→ WHAT IS REQUIRED:
Give back word for word every line from the one that includes "Click the tag" through the last line of the listing, and nothing besides.

→ TASK INPUT:
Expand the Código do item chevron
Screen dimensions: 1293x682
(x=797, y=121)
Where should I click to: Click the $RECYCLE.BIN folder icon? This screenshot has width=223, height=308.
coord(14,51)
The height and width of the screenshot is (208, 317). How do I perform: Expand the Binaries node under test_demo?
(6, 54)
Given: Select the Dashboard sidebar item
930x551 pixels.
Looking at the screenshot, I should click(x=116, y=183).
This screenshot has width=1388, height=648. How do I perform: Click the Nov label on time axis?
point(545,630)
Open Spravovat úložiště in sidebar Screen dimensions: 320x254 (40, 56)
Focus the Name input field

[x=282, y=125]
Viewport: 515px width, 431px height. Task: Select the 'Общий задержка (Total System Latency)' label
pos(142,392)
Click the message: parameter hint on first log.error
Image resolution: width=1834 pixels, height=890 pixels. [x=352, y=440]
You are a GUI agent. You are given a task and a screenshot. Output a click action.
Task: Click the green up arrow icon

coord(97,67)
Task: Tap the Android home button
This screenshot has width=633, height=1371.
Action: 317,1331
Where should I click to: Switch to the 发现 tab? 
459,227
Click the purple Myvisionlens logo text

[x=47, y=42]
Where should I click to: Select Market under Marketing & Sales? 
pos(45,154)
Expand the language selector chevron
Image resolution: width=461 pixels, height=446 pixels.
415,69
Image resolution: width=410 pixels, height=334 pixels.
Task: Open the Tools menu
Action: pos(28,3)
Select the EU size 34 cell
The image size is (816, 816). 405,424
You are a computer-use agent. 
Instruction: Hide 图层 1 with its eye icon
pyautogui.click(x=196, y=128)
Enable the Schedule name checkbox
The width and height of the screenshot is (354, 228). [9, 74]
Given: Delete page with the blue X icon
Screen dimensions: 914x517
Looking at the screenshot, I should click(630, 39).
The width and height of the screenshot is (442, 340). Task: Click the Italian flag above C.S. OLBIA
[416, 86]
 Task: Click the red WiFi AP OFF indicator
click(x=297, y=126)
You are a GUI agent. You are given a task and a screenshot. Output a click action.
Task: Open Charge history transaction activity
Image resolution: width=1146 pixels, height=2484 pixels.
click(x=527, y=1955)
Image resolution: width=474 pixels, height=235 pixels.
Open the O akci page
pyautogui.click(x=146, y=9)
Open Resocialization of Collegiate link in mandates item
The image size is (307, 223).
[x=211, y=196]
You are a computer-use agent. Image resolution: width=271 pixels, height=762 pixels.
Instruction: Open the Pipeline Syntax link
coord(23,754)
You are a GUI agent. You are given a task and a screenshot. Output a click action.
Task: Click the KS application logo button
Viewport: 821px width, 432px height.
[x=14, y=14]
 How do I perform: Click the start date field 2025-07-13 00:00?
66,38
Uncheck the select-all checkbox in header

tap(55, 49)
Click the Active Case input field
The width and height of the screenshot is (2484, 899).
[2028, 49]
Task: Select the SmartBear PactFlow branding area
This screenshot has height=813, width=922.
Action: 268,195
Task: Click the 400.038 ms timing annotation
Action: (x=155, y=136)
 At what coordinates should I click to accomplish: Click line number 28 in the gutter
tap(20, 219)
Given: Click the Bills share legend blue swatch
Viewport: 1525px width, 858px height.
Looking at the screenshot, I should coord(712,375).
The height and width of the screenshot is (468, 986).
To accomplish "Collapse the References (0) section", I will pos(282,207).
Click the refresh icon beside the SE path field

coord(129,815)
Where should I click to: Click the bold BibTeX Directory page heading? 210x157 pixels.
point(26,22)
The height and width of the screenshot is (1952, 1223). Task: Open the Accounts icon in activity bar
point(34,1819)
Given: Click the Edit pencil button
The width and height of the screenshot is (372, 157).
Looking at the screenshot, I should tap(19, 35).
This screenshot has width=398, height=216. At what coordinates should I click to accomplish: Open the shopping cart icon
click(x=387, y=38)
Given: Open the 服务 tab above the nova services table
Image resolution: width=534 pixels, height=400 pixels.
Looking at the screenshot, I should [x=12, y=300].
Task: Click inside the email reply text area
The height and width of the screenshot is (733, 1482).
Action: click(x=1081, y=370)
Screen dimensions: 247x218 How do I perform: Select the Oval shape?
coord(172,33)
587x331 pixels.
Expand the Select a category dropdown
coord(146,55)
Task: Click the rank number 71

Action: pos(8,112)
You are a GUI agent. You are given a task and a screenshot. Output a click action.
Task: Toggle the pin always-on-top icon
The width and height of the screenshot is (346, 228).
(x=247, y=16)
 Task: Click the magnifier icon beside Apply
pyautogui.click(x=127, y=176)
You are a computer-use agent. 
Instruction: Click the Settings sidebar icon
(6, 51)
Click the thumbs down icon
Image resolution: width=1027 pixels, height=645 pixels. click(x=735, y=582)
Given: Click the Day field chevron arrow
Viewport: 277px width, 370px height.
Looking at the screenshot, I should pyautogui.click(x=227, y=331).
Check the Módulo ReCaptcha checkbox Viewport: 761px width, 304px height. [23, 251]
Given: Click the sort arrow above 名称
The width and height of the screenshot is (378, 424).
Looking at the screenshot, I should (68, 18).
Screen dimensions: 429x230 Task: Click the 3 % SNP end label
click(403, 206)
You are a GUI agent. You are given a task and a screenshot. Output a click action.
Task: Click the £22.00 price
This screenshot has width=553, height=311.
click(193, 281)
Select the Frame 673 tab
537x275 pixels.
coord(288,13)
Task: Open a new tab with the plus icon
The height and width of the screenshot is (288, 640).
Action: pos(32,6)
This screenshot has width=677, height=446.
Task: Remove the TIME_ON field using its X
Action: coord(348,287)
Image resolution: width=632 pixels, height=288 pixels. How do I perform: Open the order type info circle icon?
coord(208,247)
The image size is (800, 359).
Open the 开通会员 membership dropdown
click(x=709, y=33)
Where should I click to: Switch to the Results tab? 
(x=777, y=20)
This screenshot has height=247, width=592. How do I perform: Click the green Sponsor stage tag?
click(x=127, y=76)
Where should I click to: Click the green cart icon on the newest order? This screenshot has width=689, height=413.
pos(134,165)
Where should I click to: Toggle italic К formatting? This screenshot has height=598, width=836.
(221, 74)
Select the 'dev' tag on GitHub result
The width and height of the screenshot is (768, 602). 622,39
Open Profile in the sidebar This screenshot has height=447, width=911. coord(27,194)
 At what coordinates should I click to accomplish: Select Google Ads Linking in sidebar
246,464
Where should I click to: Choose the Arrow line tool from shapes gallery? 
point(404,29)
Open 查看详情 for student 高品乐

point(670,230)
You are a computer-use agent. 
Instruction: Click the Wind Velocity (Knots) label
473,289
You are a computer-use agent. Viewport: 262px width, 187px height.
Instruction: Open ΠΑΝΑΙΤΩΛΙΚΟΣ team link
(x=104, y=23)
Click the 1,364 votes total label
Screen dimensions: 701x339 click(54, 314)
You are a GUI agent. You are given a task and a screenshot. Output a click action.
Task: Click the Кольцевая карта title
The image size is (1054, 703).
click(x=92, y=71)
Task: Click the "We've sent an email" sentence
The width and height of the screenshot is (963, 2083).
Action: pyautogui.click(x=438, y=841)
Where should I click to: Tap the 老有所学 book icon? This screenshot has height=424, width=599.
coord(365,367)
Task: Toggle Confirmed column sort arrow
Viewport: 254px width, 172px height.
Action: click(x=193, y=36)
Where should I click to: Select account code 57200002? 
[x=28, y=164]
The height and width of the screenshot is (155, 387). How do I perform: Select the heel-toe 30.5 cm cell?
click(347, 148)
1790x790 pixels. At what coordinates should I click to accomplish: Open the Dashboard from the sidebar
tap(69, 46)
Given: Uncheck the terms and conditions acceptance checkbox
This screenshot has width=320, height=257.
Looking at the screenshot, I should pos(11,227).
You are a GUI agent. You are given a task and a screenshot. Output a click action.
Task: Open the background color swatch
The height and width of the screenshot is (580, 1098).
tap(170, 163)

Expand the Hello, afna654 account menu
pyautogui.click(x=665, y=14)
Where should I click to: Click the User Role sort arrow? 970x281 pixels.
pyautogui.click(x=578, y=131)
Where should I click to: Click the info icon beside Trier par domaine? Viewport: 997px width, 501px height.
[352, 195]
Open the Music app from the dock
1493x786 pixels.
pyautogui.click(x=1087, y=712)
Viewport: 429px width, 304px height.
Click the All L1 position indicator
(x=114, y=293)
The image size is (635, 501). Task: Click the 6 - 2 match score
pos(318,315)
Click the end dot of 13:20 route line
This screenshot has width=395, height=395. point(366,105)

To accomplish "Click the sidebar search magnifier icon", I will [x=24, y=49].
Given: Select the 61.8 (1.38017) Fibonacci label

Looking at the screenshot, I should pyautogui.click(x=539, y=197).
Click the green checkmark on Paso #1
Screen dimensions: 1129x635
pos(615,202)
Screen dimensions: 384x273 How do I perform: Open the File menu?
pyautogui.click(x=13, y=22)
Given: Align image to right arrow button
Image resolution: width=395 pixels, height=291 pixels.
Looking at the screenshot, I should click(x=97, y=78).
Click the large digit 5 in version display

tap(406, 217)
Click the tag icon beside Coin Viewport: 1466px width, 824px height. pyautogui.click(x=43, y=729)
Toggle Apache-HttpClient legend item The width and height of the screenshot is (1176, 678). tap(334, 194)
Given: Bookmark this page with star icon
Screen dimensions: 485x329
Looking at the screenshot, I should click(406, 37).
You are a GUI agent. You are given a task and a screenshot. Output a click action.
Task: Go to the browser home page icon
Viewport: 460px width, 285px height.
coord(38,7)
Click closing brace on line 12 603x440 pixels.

→ ANSWER TO THE EXERCISE:
Click the tag icon beside Coin Viewport: 1466px width, 824px height. pyautogui.click(x=43, y=729)
Toggle Apache-HttpClient legend item The width and height of the screenshot is (1176, 678). tap(334, 194)
Given: Bookmark this page with star icon
Screen dimensions: 485x329
Looking at the screenshot, I should click(406, 37).
You are a GUI agent. You are given a task and a screenshot. Output a click action.
Task: Go to the browser home page icon
Viewport: 460px width, 285px height.
coord(38,7)
Click closing brace on line 12 603x440 pixels.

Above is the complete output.